Chris, when we wrote the uBlox code, we did try to accomodate as many different stock configurations as possible, as just amongst our group of developers we had units with the different diydones store configs, units from sparkfun, and i think some units from elsewhere.
So at the moment we should be able to work with any uBlox config, as long as it's running at 9600 baud. Auto baud rate detection and setting is on our to-do list, but unfortunately our clock speed means we cannot run higher than 19200 at the moment, so we still couldn't talk to ardupilot configured units. This is something we can fix long term, but i requires a fair bit of work on low level code to move to a different clock speed, so it's probably a way off. It is unfortunate as there seem to be a few products out there communicating at 38400 that we would like to talk to. We will definately be looking at our choice of oscillator for the next hardware revision of the board, to broaden the range of baud rates we can run.
In the meantime we will update the documentation to make it clearer to new users what they need to buy in terms of uBlox units to get up and running. Can I ask what documents you are using as your primary reference to guide you (the hardware manuals linked from here or the wiki?)
I have one question regarding UAV Dev Board. I have read somewhere that ReturnToLaunch could be performed if 3 miles distance is not reached. So is this true in V2? If yes would it be possible to remove such limitation?
I'm not quite sure whether I have understood your question correctly. Let me re-state it what I think you are saying , and then answer it.
Question: When the plane is more than 3 miles from the launch site, will the Return To Launch function does still work ?
Answer: Yes. The UAV Devboard code will work at up to 20 miles from the Launch site. The limitation of 20 miles is caused by using a 16 bit number to represent distance in meters North and East of the launch site. Return to Launch mode will normally engage when the signal is lost by the radio receiver from the transmitter - which will happen long before 20 miles.
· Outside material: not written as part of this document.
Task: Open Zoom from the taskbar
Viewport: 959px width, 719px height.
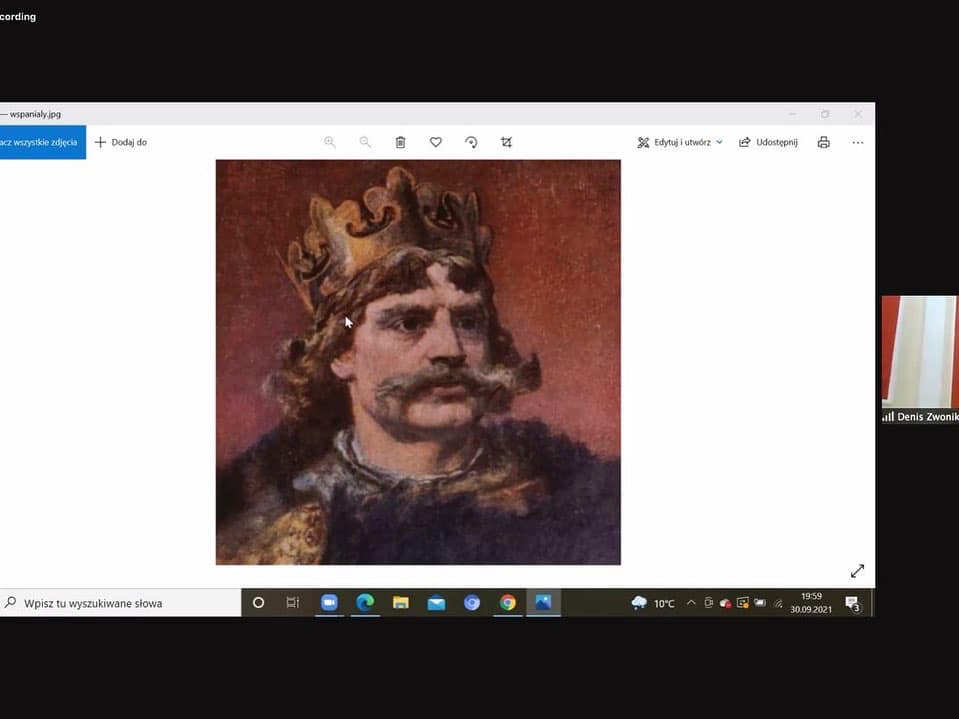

If you program the "failsafe" in your radio receiver to continue to provide servo pulses to the UAV Devboard "failsafe channel when the radio signal is lost, then it is possible for the plane to continue around a waypoint course, even when the radio signal has been lost.
Thank you Pete.
This was exactly what I was looking for :). I have red Bill's text that this was somehow limited to 3 miles. I am happy that now this limit is not an issue. I am FPV flyer and I will have Dragon Link UHF long range system which can do more than 15 miles.
But do bear in mind, that you will be one of the first people to test the UAV DevBoard beyond a couple of miles. The only person that I'm aware of flying distances out of up to 2 miles away would be Ric in Switzerland. He has posted a video of one of his long range flights here.
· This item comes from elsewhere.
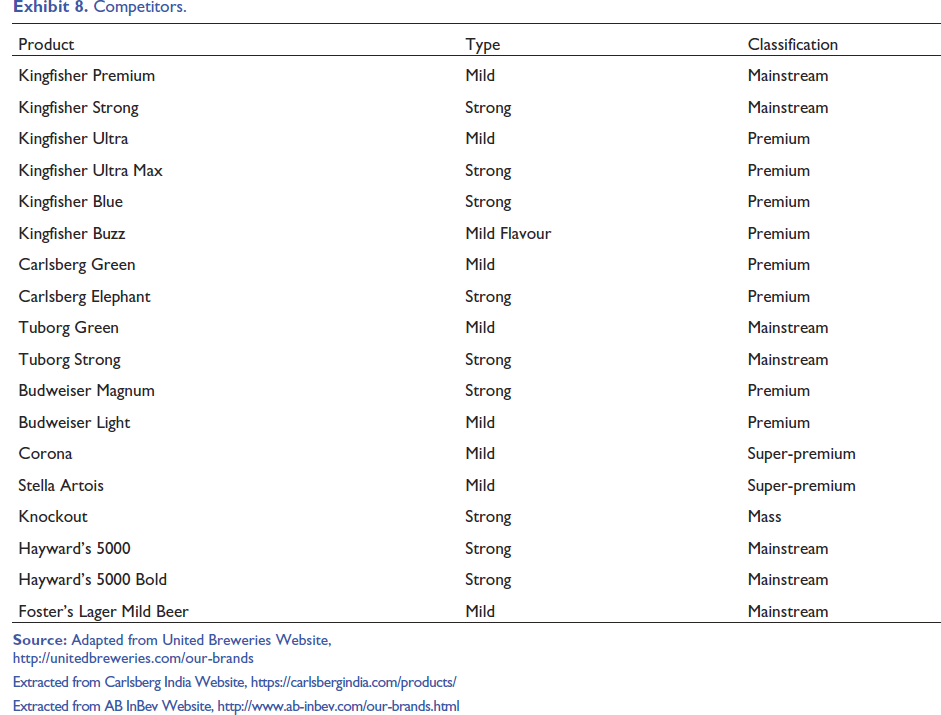The image size is (941, 715).
Task: Open the AB InBev our-brands link
Action: point(338,707)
Some of the earliest versions of the firmware for the UAV DevBoard had a 3 mile navigation limit. The most recent versions (MatrixNav 1.8, AileronAssis 1.8, and MatrixPilot 2.0) have a 20 mile limit from the initialization point. That is, plus or minus 20 miles in X, Y, and Z. So, in principle, it would work at an altitude of 20 miles.
By the way, I do not know what the laws are in Poland regarding how far away you may fly. You might want to check with Chris Bosak on that. In the US, we must maintain visual contact with the plane at all times.
Thank you Bill, thank you Riccardo,
I believe there is no such regulation in Poland regarding small (under 5 kg) aircraft models flying under 300 meters high yet. Despite of this our small FPV community (rc-cam.pl) is very sensitive about safety. Thats why I am thinking about UAVDB as "last instance" if anythig else would fail.
@ Ric - I hope you will fly and make movies despite your recent crash. Do you have any guesses about the reason of the "death spiral" of your model? Chris could have pointed some good directions IMHO.